Six undergraduate students from Virginia Tech traveled to Ecuador in May and June to conduct research on conservation agriculture. Their research was part of a collaborative program among agricultural scientists and students from Ecuador and the United States. The program is led by Virginia Tech and is part of a sustainable agriculture project supported by the U.S. Agency for International Development (USAID). The purpose of project is to design and test conservation agriculture practices on limited-resource farms. These practices include minimum tillage systems, cover crops, and crop-residue retention. The students spent two weeks in Quito fine-tuning their language skills before traveling to Guaranda in Bolivar province where they conducted a survey of farmers in the Chimbo watershed.

The survey obtained farmers’ views on various factors affected by conservation agriculture such as yields, costs, labor use, erosion, soil organic matter, and risk.

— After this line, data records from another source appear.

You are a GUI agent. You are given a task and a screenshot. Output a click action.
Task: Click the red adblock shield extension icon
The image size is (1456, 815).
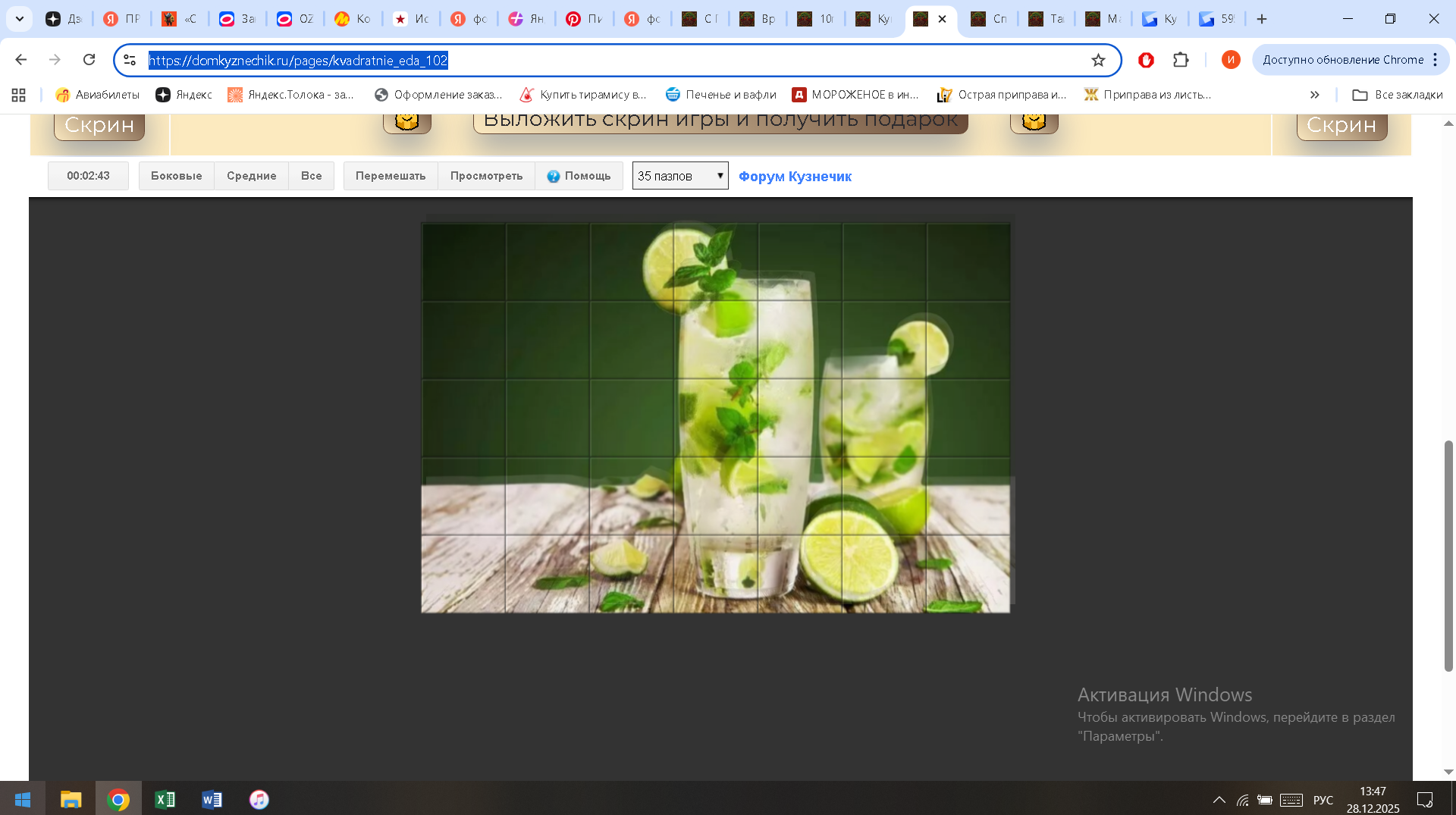[1146, 60]
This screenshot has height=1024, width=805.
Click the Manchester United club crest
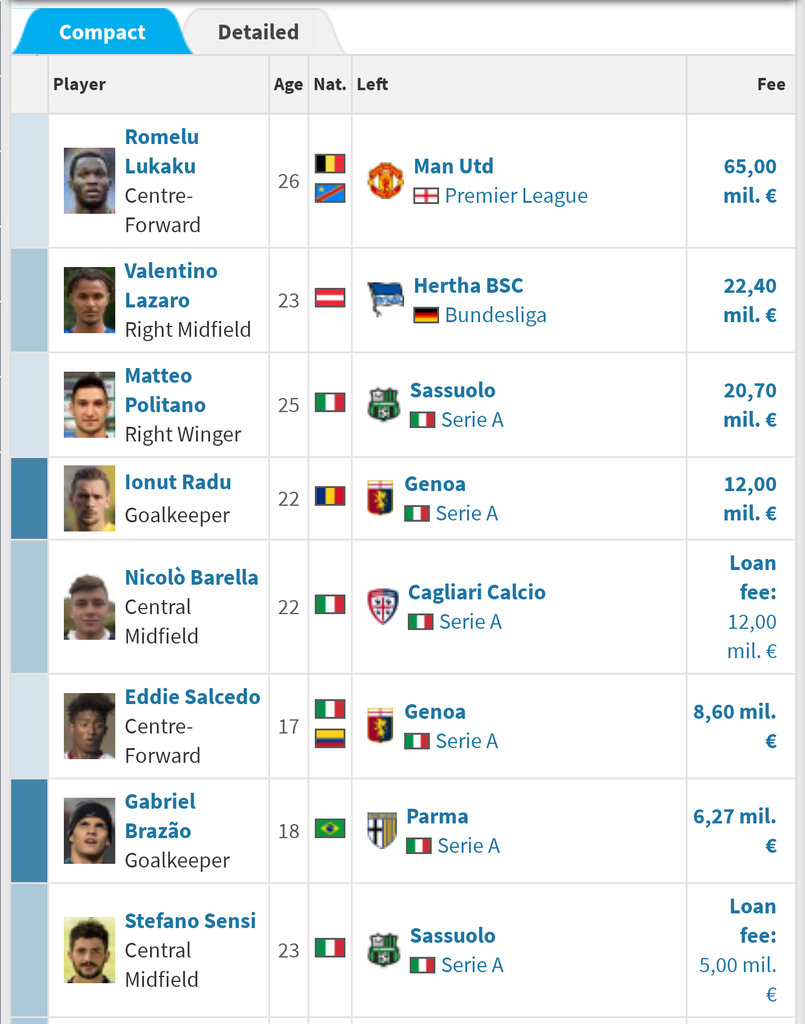point(385,181)
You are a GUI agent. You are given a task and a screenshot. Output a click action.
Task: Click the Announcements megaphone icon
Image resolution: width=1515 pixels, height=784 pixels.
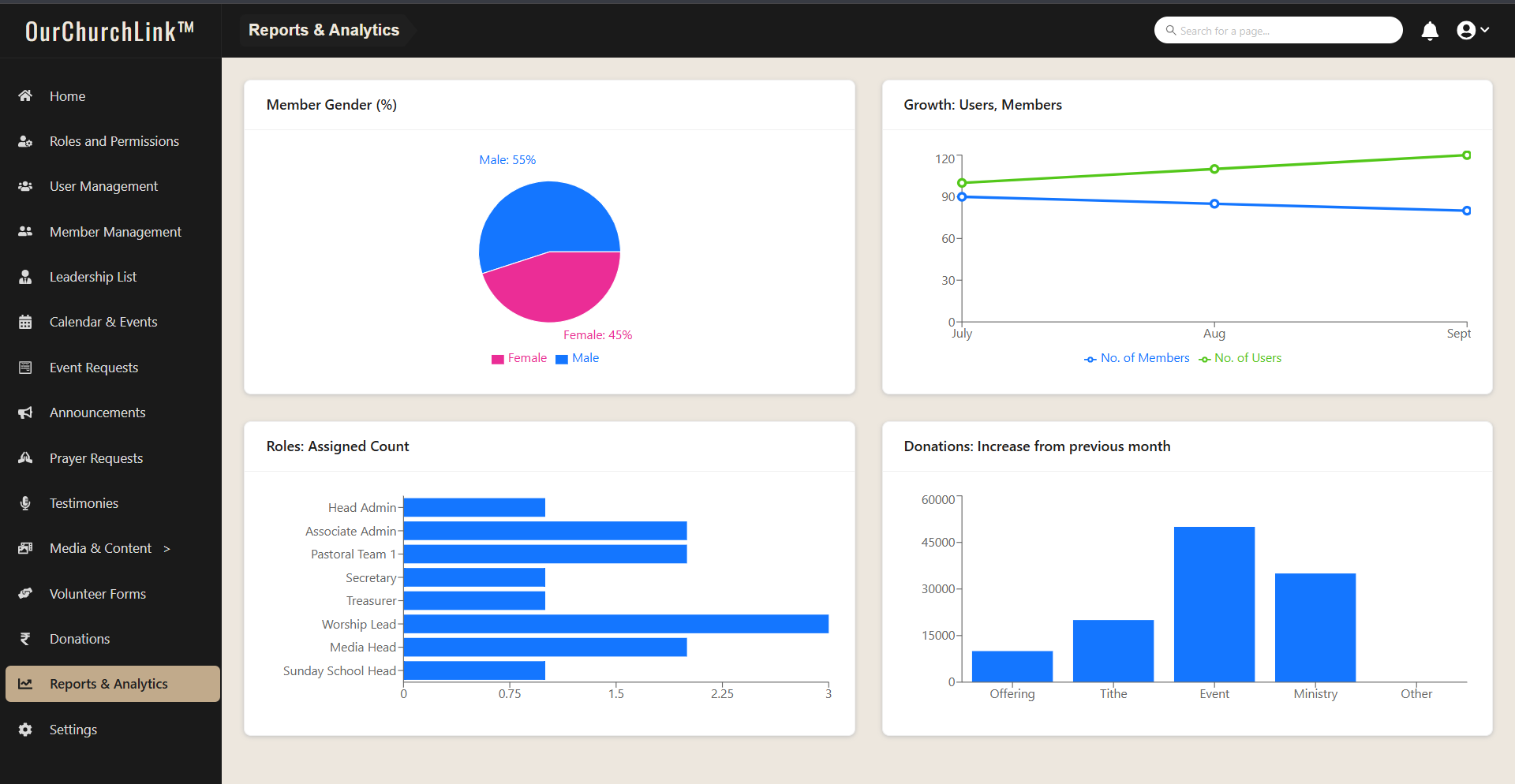(25, 413)
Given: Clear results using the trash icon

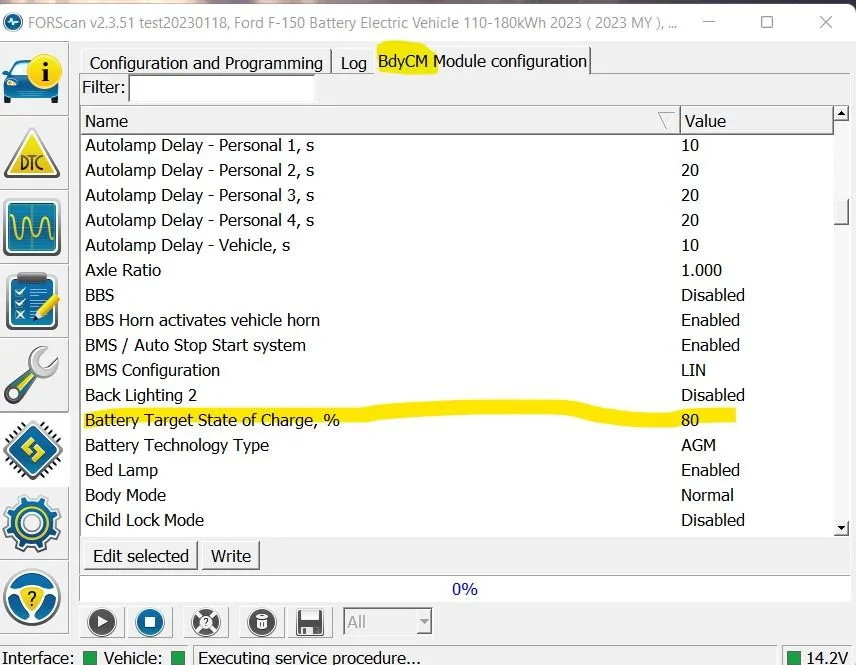Looking at the screenshot, I should (x=260, y=622).
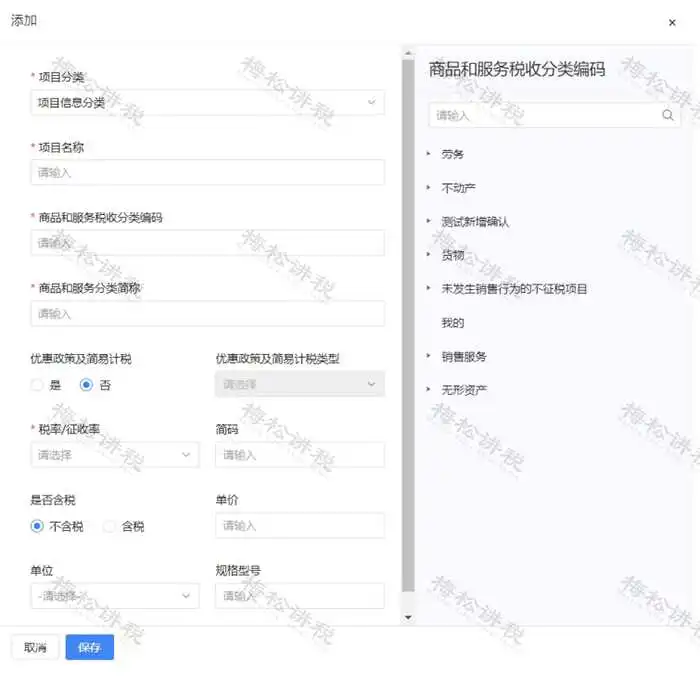The width and height of the screenshot is (700, 683).
Task: Expand the 无形资产 tree node
Action: click(x=429, y=389)
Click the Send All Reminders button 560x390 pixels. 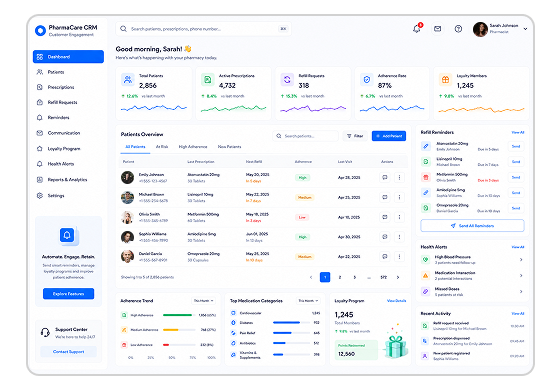coord(472,226)
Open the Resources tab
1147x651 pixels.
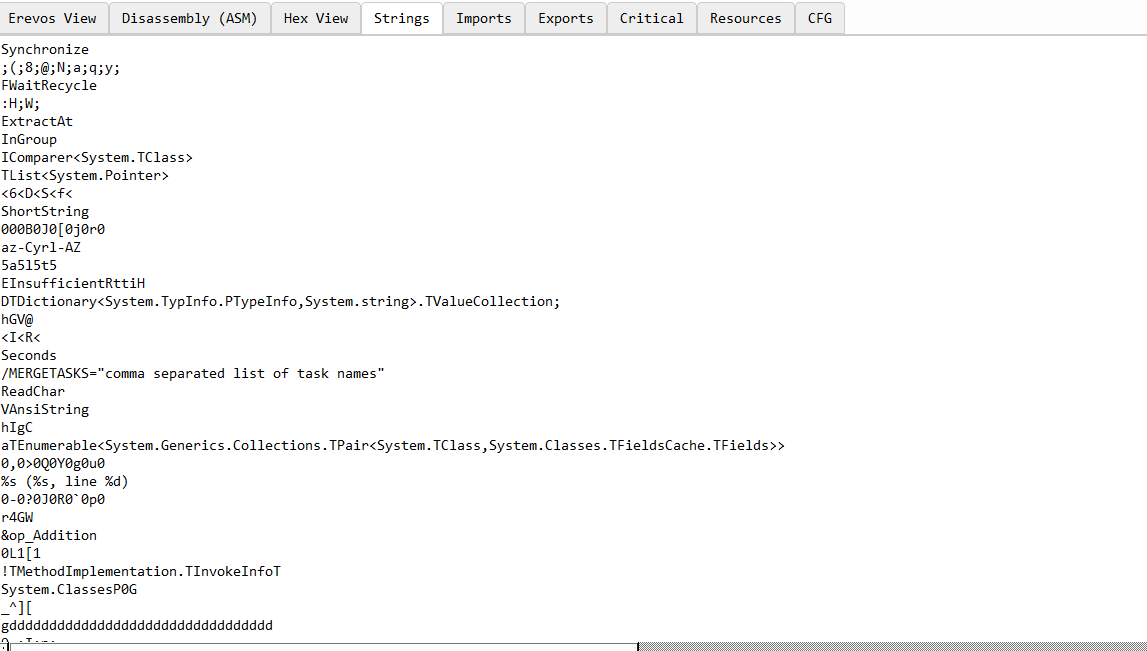[x=745, y=18]
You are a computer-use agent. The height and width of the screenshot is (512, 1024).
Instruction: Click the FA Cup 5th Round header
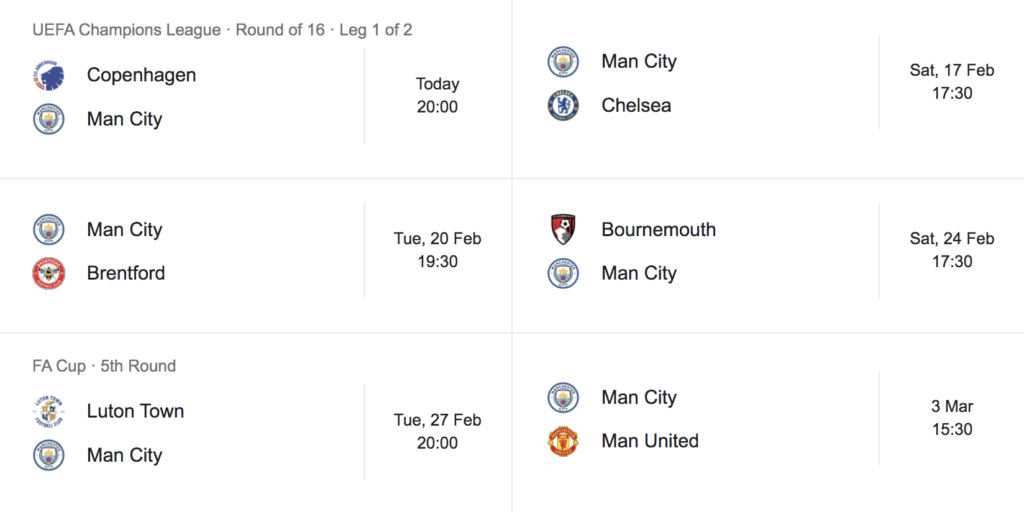(104, 366)
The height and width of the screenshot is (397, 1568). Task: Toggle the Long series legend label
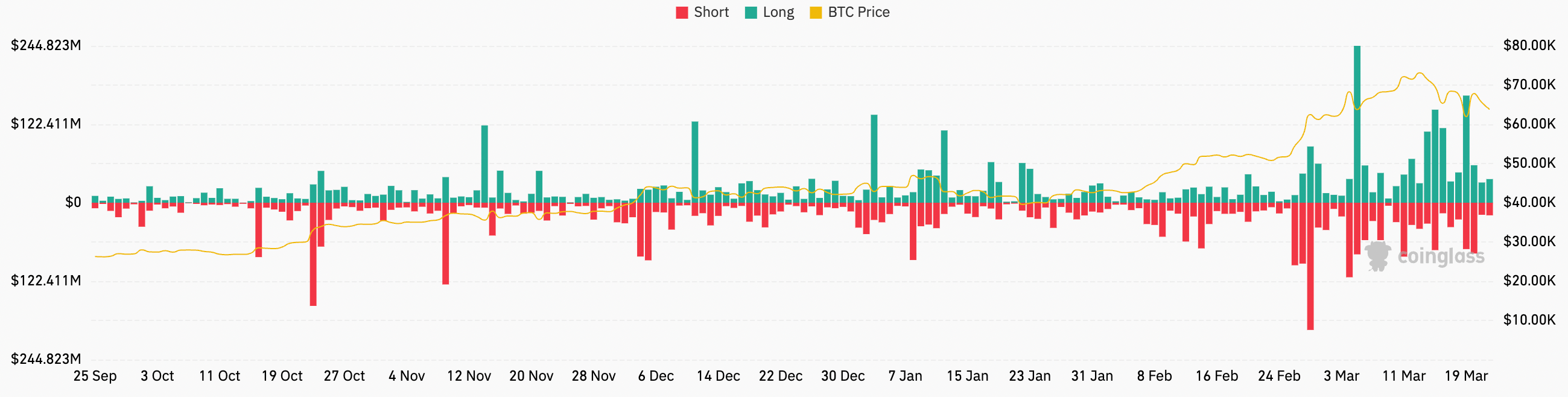coord(778,13)
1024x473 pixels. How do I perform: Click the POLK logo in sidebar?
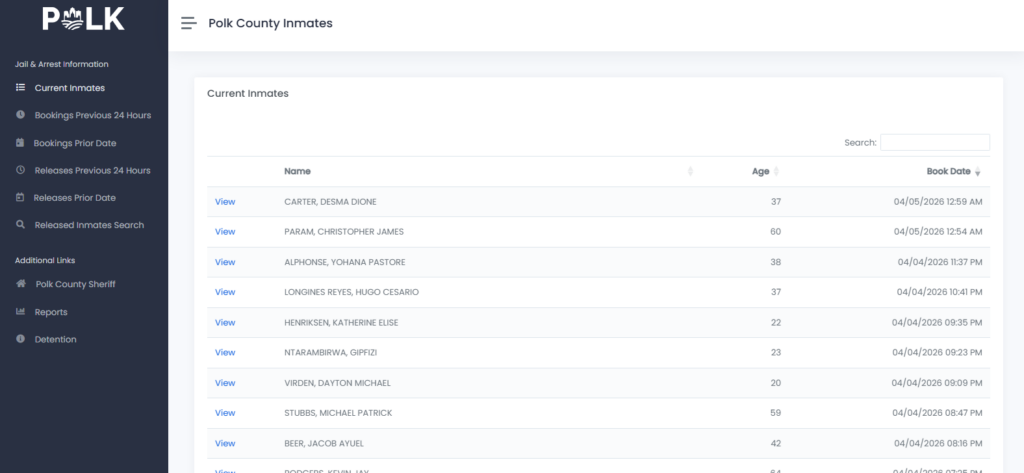pyautogui.click(x=84, y=19)
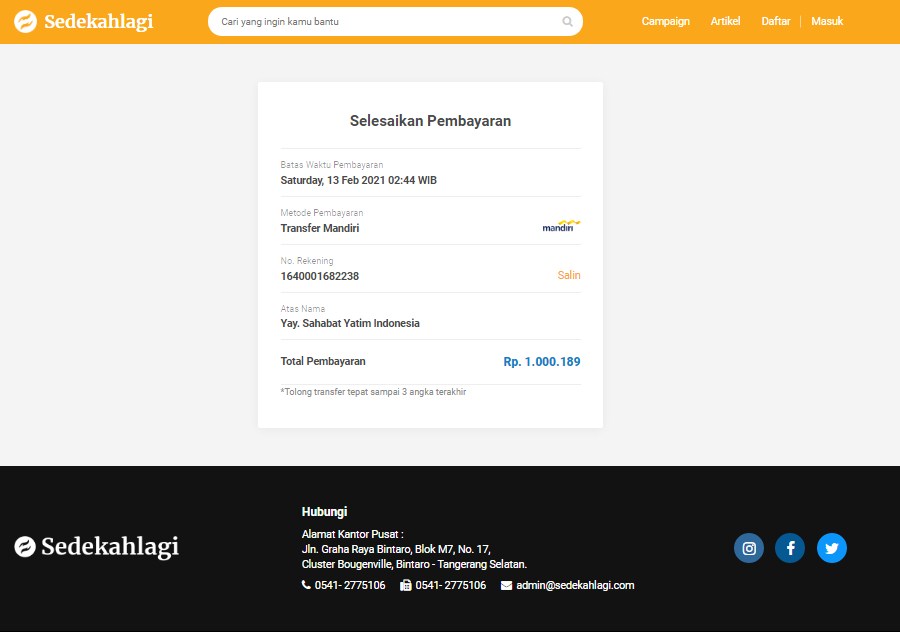Click the phone icon in footer
This screenshot has width=900, height=632.
click(306, 585)
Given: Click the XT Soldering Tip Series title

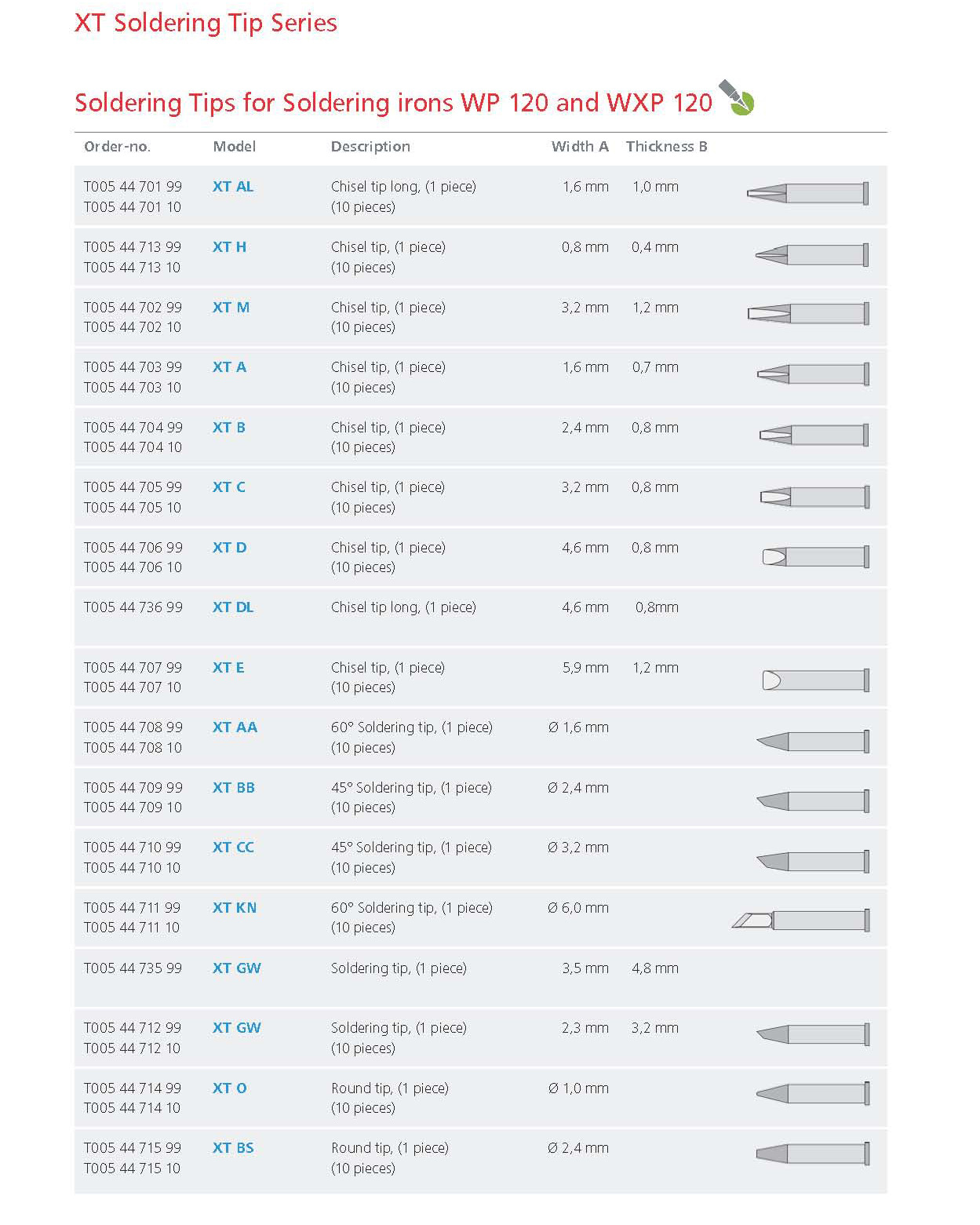Looking at the screenshot, I should point(206,23).

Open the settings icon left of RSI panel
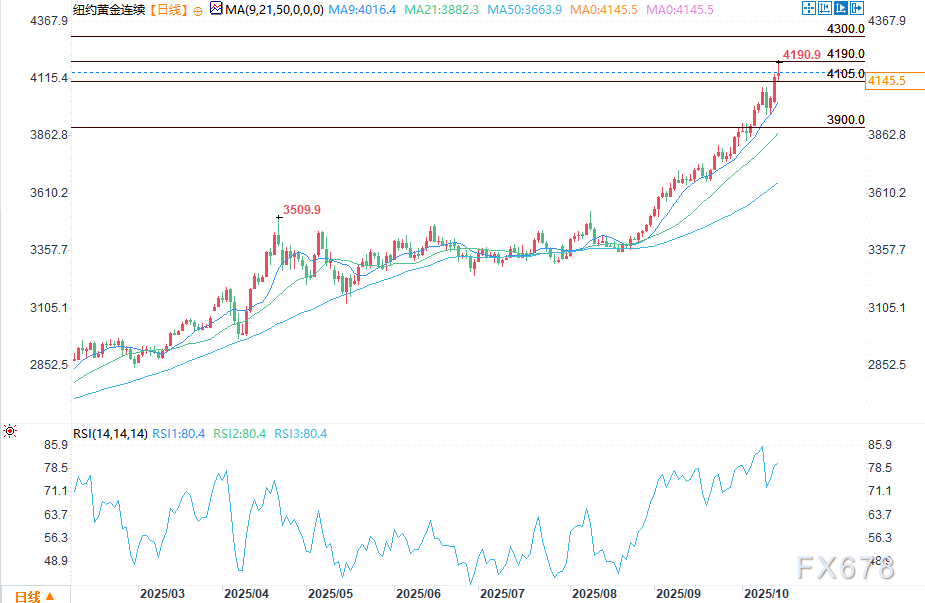coord(10,432)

The purpose of the survey was to assess the importance that farmers place on these factors. The data will be used by graduate student Michael Barrowclough in his Ph.D. dissertation. The students interviewed more than 200 farmers under the guidance of Barrowclough and professors from the Department of Agricultural and Applied Economics. At the end of the program, the students presented their results to the farmers in the upper part of the watershed. Catherine Goggins, a junior in AAEC, said, “Getting to meet many individuals and families was a clear highlight. Even though the interviews were short, I feel privileged to have met and worked with so many nice people. And the whole experience put students in a great position to learn a lot first hand, through the development of the survey, Spanish lessons, survey distribution, and discussions.”

The trip was not all work. On weekends, the students visited other parts of the country such as the coast, Baños, Otavalo, and the equator. They also climbed the Chimborazo volcano. Student Frances Dowd said, “I really liked how we were not babysat. I enjoyed being able to work collaboratively on different aspects of the project and to travel to other areas. The trip was an amazing experience.”

Students said they gained insights from the experience about farming in Ecuador and their future as well. Casey Gresham, a student from Urban and Regional Planning, said, “As someone studying international development who had never been to a developing country, this experience was a must for me. It really allowed me to discover my strengths and weaknesses when working on a project abroad, and it assured me that I chose the right degree path and interest. I absolutely loved the experience.”

AAEC senior Stephanie Myrick said, “I really feel a great connection and understanding of farming in Ecuador and the troubles they face. I enjoyed talking to the farmers every day. It gave me a great perspective on global issues and the similarity of farmers in Ecuador and America.”

“I enjoyed being able to use both majors, Spanish and Ag Econ, every day. I thought the Spanish lessons to prepare students for the survey aspect of the trip was key in understanding and getting adjusted to the culture, accents and new surroundings. Another positive aspect was working with the local scientists; they were very helpful and fun to be around. It was a great experience to get a sense of the true non-tourist side of Ecuador,” said Catherine O’Donnell, a junior studying Spanish and agricultural and applied economics.

The program was funded by Sustainable Agriculture and Natural Resource Management (SANREM) program at Virginia Tech with Funds from USAID, the College of Agriculture and Life Sciences, AAEC, and the University Honors program. Faculty members on the trip were Jeff Alwang, Darrell Bosch, and George Norton.